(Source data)
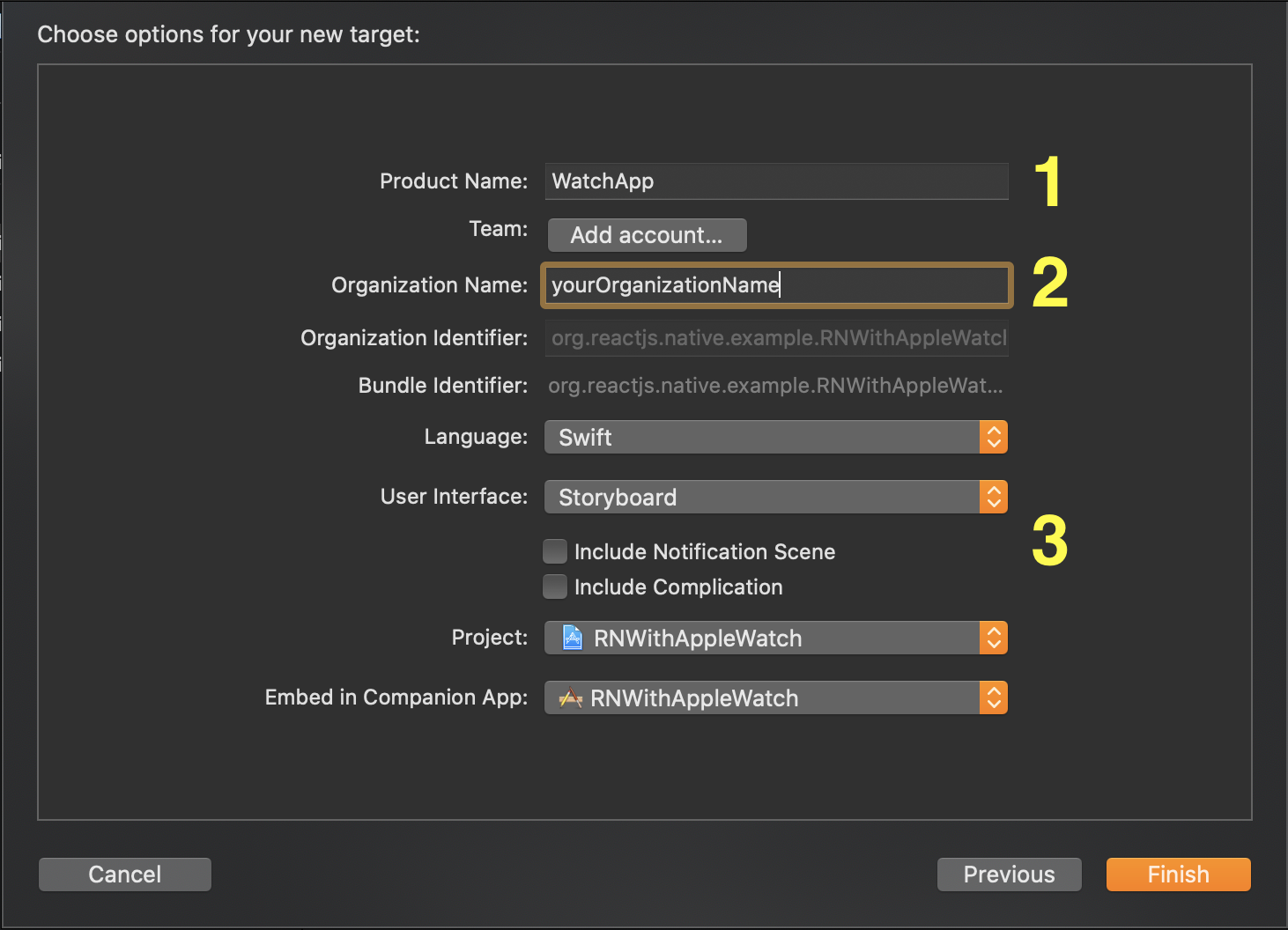1288x930 pixels.
Task: Cancel the new target dialog
Action: [124, 875]
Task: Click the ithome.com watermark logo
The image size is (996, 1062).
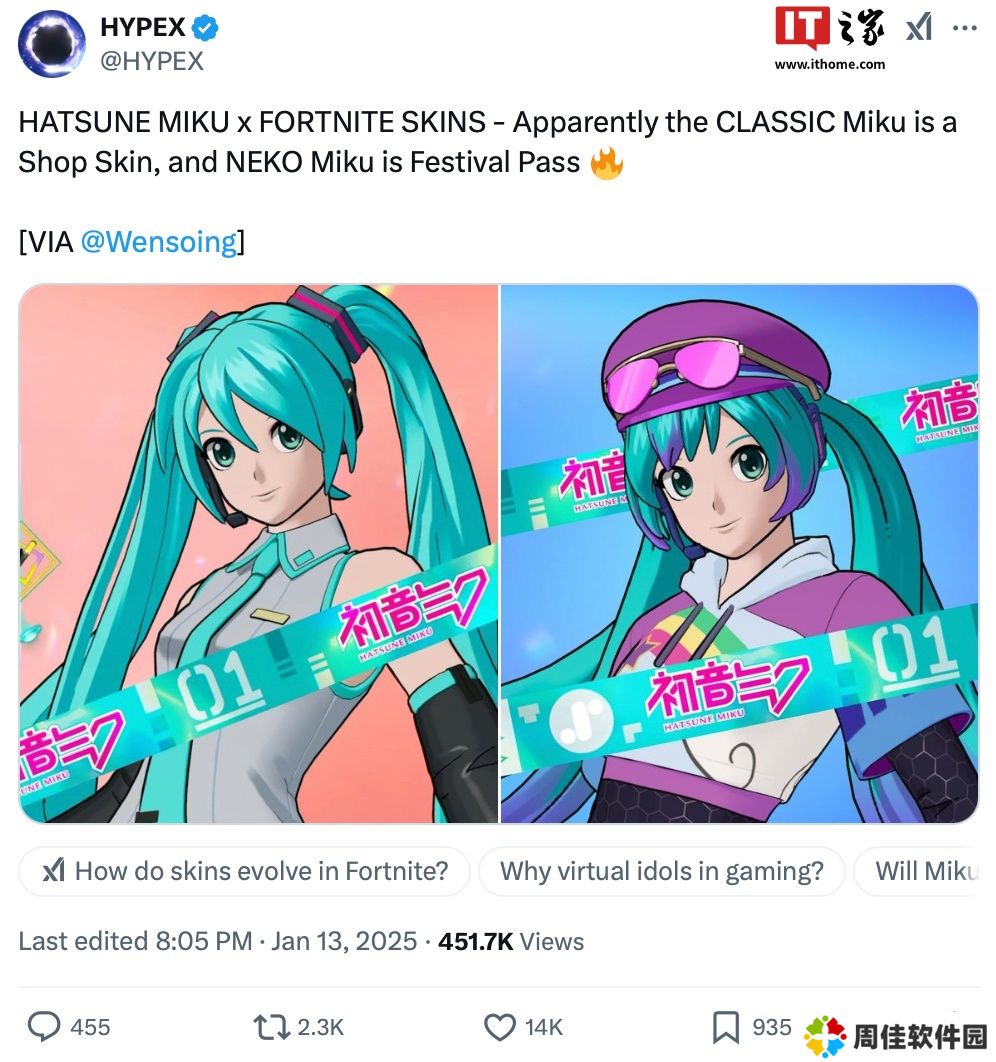Action: 830,39
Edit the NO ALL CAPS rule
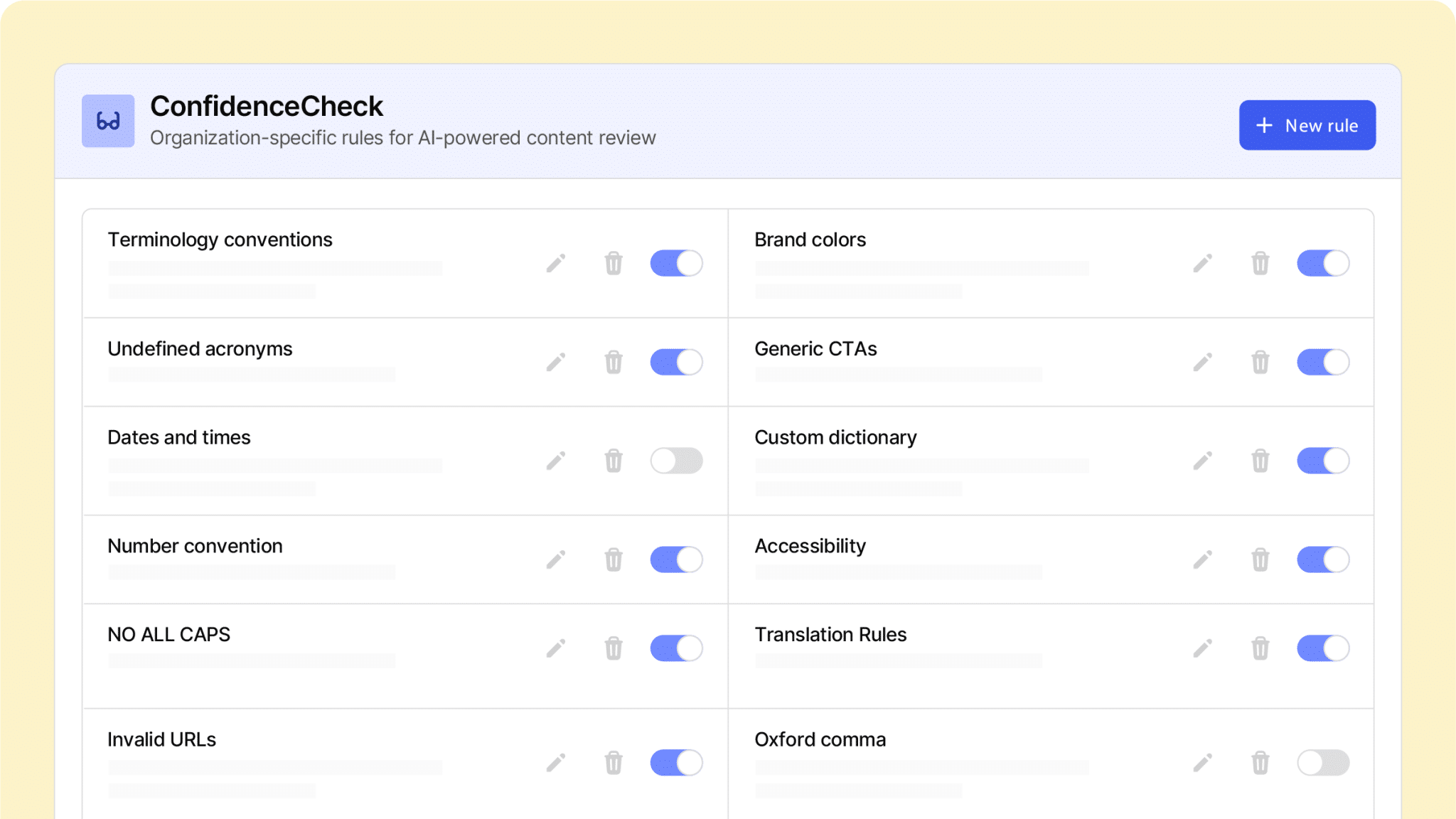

- **Work required**
Recast every line of the rows as a numbered list, skipping blank lines and leaving out the pictures.

- **Output**
1. 1288x930 pixels.
2. Task: Cancel the new target dialog
3. Action: [124, 875]
4. Task: Click the ithome.com watermark logo
5. The image size is (996, 1062).
6. Action: 830,39
7. Edit the NO ALL CAPS rule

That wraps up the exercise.